▸ **PROBLEM DETAILS**
Each record below must be written out exactly as given.

= = = = = = =

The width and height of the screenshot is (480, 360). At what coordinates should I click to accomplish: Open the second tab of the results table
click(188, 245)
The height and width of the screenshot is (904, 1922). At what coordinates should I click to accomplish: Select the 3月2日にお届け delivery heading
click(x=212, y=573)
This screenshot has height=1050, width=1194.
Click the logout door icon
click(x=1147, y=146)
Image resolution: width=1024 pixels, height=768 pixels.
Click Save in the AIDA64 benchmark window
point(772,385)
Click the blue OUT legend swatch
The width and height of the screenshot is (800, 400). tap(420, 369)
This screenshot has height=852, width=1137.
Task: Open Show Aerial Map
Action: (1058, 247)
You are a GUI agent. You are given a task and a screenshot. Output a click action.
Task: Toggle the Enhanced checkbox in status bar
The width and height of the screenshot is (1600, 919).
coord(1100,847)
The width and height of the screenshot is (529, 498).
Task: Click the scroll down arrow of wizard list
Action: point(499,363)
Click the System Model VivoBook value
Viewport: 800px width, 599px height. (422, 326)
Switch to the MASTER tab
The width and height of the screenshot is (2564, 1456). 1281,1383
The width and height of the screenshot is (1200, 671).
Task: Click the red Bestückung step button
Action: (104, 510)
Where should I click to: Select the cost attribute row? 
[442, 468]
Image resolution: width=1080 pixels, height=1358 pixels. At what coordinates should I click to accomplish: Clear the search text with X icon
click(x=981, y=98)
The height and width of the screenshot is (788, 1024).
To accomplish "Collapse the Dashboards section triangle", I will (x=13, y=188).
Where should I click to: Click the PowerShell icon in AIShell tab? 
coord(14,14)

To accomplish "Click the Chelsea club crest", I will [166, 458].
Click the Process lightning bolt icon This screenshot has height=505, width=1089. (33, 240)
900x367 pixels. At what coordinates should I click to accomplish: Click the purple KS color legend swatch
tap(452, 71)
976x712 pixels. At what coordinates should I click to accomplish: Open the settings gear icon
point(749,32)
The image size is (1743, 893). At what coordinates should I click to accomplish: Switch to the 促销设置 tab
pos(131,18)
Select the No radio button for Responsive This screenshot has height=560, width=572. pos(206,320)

= = = = = = =

▸ **ANSWER SECTION**
The width and height of the screenshot is (480, 360). At what coordinates should I click to accomplish: Open the second tab of the results table
click(188, 245)
The height and width of the screenshot is (904, 1922). At what coordinates should I click to accomplish: Select the 3月2日にお届け delivery heading
click(x=212, y=573)
This screenshot has height=1050, width=1194.
Click the logout door icon
click(x=1147, y=146)
Image resolution: width=1024 pixels, height=768 pixels.
Click Save in the AIDA64 benchmark window
point(772,385)
Click the blue OUT legend swatch
The width and height of the screenshot is (800, 400). tap(420, 369)
This screenshot has height=852, width=1137.
Task: Open Show Aerial Map
Action: (1058, 247)
You are a GUI agent. You are given a task and a screenshot. Output a click action.
Task: Toggle the Enhanced checkbox in status bar
The width and height of the screenshot is (1600, 919).
coord(1100,847)
The width and height of the screenshot is (529, 498).
Task: Click the scroll down arrow of wizard list
Action: point(499,363)
Click the System Model VivoBook value
Viewport: 800px width, 599px height. (422, 326)
Switch to the MASTER tab
The width and height of the screenshot is (2564, 1456). 1281,1383
The width and height of the screenshot is (1200, 671).
Task: Click the red Bestückung step button
Action: (104, 510)
Where should I click to: Select the cost attribute row? 
[442, 468]
Image resolution: width=1080 pixels, height=1358 pixels. At what coordinates should I click to accomplish: Clear the search text with X icon
click(x=981, y=98)
The height and width of the screenshot is (788, 1024).
To accomplish "Collapse the Dashboards section triangle", I will (x=13, y=188).
Where should I click to: Click the PowerShell icon in AIShell tab? 
coord(14,14)

To accomplish "Click the Chelsea club crest", I will [166, 458].
Click the Process lightning bolt icon This screenshot has height=505, width=1089. (33, 240)
900x367 pixels. At what coordinates should I click to accomplish: Click the purple KS color legend swatch
tap(452, 71)
976x712 pixels. At what coordinates should I click to accomplish: Open the settings gear icon
point(749,32)
The image size is (1743, 893). At what coordinates should I click to accomplish: Switch to the 促销设置 tab
pos(131,18)
Select the No radio button for Responsive This screenshot has height=560, width=572. pos(206,320)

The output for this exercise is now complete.